# [Data to process]
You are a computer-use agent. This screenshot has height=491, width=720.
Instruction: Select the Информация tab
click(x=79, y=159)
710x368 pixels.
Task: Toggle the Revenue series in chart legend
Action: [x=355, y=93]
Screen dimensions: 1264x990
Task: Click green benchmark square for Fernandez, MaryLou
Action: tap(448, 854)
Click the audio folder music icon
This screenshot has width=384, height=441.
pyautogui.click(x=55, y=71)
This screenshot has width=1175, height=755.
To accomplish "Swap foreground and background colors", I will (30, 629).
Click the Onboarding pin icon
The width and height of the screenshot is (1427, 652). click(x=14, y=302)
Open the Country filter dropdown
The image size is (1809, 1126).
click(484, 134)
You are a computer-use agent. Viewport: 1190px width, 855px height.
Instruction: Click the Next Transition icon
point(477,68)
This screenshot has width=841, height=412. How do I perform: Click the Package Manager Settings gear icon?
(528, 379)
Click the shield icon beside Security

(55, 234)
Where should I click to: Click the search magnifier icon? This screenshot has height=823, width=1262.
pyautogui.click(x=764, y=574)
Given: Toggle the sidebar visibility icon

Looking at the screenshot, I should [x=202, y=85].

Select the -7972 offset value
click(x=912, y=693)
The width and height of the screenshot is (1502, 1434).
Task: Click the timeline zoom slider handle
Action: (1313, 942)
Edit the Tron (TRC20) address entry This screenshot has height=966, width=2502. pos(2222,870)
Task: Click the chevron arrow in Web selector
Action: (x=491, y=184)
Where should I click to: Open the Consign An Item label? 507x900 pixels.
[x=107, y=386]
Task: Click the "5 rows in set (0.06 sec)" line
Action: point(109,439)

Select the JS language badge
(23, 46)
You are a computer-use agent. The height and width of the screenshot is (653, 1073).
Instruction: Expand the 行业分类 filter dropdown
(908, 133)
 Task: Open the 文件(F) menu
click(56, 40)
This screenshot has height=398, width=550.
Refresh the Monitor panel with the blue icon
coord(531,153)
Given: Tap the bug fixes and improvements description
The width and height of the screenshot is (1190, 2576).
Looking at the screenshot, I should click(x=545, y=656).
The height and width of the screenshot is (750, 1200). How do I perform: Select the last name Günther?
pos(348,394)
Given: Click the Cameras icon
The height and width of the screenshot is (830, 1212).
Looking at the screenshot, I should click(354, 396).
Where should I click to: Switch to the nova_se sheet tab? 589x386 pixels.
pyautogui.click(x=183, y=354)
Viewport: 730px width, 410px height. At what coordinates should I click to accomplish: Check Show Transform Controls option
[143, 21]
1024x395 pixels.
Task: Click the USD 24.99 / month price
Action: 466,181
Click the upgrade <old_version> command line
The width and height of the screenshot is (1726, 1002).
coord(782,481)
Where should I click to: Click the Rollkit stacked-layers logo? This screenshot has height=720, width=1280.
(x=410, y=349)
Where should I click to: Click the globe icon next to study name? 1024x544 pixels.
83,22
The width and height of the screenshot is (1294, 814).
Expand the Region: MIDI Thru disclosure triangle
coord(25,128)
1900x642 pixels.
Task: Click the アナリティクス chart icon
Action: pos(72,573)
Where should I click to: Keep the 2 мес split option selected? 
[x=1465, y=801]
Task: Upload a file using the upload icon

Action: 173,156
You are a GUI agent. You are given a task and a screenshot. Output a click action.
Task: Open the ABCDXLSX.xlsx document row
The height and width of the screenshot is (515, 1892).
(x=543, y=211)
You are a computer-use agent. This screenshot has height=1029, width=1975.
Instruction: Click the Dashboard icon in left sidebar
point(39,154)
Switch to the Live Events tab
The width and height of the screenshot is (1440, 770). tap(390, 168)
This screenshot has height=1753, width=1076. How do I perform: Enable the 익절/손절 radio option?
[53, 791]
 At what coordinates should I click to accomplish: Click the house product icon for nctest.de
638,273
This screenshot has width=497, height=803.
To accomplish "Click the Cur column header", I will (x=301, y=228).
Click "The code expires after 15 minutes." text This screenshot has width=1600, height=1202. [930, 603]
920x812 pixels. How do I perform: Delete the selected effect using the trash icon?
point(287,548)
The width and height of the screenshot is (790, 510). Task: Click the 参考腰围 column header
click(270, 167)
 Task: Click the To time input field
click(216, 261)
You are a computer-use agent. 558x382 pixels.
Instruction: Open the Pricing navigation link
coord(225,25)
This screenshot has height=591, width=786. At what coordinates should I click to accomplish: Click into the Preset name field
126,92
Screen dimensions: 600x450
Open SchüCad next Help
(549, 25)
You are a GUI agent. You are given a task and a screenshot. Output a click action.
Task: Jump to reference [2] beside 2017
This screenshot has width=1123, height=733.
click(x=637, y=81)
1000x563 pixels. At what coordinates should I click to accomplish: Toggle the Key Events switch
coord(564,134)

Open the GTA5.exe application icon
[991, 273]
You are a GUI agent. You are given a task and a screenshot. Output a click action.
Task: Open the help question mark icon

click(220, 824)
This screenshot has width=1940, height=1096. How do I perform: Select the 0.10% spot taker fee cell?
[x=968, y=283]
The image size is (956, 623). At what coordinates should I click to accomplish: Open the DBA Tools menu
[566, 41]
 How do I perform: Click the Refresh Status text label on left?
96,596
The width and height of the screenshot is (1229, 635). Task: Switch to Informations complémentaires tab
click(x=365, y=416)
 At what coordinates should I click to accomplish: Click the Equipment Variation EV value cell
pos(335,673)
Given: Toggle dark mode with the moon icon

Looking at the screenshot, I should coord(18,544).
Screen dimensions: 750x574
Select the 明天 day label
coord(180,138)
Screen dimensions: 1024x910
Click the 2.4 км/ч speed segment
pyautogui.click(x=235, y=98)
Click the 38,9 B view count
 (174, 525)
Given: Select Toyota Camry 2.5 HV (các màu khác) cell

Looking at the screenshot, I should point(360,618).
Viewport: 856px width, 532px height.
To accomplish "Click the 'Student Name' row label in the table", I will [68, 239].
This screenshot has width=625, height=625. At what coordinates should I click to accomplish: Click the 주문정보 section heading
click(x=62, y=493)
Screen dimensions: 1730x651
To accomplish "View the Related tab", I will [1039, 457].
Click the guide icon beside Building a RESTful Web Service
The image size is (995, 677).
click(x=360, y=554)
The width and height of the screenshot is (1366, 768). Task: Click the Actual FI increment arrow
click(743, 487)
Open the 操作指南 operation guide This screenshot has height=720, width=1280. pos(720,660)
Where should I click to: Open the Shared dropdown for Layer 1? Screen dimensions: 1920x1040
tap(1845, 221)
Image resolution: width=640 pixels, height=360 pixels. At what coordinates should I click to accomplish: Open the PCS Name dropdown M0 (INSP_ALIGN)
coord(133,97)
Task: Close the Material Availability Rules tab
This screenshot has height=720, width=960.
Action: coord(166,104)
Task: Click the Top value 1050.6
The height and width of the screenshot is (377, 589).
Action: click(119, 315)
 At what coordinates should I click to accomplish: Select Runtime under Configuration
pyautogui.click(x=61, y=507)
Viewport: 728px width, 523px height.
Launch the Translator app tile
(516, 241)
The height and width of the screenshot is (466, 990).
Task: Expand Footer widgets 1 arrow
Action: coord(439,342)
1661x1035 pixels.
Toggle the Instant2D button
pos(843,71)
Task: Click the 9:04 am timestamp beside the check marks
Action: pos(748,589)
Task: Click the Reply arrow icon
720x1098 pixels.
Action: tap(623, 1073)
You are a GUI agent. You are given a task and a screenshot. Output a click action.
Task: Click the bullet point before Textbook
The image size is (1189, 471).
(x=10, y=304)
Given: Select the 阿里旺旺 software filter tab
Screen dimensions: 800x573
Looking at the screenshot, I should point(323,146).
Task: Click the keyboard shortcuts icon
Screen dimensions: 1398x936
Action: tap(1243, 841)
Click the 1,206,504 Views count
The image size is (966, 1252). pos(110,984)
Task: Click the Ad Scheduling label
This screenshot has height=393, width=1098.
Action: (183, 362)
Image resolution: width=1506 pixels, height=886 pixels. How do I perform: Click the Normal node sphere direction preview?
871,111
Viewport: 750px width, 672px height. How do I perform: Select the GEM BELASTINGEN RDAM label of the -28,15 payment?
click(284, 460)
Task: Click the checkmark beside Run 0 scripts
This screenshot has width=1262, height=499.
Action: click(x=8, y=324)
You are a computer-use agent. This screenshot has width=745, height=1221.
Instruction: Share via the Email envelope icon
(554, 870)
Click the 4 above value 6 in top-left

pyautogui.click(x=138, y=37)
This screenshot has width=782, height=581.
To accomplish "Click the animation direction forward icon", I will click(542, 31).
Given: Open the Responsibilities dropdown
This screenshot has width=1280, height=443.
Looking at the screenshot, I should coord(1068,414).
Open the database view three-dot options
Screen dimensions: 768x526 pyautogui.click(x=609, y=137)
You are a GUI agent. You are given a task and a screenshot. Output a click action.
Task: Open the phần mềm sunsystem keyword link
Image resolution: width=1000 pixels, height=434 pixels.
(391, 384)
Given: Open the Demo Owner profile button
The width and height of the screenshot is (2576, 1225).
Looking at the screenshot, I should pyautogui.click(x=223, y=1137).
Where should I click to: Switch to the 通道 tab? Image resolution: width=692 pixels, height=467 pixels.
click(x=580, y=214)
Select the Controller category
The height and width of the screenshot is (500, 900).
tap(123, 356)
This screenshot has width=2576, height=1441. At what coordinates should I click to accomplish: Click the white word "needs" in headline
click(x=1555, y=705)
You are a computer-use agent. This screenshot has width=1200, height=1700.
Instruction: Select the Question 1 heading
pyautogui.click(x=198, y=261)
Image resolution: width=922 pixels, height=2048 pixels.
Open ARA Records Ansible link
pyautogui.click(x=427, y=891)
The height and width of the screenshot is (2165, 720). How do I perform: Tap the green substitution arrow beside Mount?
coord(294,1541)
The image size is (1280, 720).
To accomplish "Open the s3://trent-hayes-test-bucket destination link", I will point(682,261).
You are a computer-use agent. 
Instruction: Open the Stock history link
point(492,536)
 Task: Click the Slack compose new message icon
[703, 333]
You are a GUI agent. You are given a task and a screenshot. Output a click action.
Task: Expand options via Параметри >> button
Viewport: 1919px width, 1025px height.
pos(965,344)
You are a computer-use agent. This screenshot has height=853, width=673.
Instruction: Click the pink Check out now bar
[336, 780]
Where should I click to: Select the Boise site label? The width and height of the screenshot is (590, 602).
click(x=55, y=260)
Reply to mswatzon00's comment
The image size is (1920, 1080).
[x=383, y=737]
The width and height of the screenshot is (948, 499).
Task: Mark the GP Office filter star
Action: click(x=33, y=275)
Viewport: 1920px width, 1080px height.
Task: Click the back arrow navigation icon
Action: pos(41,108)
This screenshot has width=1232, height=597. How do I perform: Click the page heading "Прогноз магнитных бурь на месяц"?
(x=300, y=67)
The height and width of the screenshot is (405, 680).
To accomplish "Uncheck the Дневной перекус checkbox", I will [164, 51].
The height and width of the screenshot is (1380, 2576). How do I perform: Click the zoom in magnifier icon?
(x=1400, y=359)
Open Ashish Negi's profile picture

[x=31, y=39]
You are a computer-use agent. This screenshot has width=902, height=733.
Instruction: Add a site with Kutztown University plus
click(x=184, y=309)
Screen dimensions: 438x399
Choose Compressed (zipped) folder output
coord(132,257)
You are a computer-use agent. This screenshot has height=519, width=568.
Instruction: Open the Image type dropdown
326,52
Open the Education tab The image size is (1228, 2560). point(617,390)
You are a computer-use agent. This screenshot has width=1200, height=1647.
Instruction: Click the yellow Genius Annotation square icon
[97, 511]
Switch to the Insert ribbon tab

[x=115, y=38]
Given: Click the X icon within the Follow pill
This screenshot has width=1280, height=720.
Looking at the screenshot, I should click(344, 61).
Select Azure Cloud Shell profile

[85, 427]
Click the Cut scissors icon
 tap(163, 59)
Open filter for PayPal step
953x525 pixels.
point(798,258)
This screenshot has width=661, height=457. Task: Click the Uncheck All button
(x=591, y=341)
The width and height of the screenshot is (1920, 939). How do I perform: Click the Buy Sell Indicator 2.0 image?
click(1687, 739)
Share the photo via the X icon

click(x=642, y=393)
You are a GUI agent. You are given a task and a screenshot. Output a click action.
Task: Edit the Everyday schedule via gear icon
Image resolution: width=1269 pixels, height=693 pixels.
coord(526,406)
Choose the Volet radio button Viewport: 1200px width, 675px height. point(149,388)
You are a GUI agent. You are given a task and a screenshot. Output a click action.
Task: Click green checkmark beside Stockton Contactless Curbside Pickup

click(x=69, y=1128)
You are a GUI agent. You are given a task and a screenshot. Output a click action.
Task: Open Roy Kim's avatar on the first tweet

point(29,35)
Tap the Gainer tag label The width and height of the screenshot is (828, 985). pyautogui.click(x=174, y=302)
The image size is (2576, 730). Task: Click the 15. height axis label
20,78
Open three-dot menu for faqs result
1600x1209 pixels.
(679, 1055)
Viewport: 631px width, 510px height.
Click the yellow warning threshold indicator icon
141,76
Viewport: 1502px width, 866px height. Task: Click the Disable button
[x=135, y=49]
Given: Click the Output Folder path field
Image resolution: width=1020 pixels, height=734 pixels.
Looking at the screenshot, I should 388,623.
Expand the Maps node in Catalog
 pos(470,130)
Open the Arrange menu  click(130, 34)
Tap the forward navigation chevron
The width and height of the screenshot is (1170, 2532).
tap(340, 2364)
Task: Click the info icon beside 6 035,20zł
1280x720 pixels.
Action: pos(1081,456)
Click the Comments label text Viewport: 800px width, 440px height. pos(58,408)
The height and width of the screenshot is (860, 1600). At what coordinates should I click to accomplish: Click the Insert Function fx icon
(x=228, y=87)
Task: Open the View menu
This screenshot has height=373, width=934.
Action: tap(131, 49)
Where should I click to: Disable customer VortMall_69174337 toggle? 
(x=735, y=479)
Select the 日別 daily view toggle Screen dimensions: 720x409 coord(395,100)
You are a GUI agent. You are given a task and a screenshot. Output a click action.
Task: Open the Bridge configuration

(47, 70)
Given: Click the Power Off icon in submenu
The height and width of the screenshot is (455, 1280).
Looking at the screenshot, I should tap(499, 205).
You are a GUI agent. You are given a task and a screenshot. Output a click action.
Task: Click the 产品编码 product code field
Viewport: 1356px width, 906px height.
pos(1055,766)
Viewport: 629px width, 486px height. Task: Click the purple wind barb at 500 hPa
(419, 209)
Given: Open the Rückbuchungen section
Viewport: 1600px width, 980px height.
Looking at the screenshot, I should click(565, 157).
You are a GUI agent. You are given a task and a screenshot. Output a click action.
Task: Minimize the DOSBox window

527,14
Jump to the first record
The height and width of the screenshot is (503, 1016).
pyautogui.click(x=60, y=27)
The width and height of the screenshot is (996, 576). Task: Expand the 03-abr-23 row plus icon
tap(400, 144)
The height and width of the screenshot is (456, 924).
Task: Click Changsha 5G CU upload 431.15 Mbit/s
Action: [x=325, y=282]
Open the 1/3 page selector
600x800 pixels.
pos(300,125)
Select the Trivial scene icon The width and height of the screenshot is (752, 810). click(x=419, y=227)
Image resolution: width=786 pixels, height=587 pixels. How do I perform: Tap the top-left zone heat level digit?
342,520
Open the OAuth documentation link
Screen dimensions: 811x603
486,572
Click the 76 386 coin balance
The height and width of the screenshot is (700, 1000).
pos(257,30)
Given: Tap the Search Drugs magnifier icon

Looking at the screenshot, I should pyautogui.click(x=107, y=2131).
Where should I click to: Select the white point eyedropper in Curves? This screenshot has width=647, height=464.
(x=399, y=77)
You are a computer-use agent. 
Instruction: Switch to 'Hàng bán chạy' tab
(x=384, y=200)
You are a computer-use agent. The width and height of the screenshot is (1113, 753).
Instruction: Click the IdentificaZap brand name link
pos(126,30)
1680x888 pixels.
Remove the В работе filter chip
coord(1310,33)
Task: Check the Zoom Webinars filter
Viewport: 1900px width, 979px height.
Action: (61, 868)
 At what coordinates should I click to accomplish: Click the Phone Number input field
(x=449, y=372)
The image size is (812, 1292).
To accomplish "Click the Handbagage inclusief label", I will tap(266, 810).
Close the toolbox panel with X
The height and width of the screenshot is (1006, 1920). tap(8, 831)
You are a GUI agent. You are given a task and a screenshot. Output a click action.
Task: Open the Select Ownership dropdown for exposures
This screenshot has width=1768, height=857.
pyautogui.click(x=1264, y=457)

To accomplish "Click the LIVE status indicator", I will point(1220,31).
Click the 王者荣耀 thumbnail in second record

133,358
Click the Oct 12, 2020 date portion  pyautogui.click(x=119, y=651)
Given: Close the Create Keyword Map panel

# [Task brief]
Go through the entries and copy every line that has "Reply".

# [Exercise result]
Task: Click the Reply arrow icon
Reply to mswatzon00's comment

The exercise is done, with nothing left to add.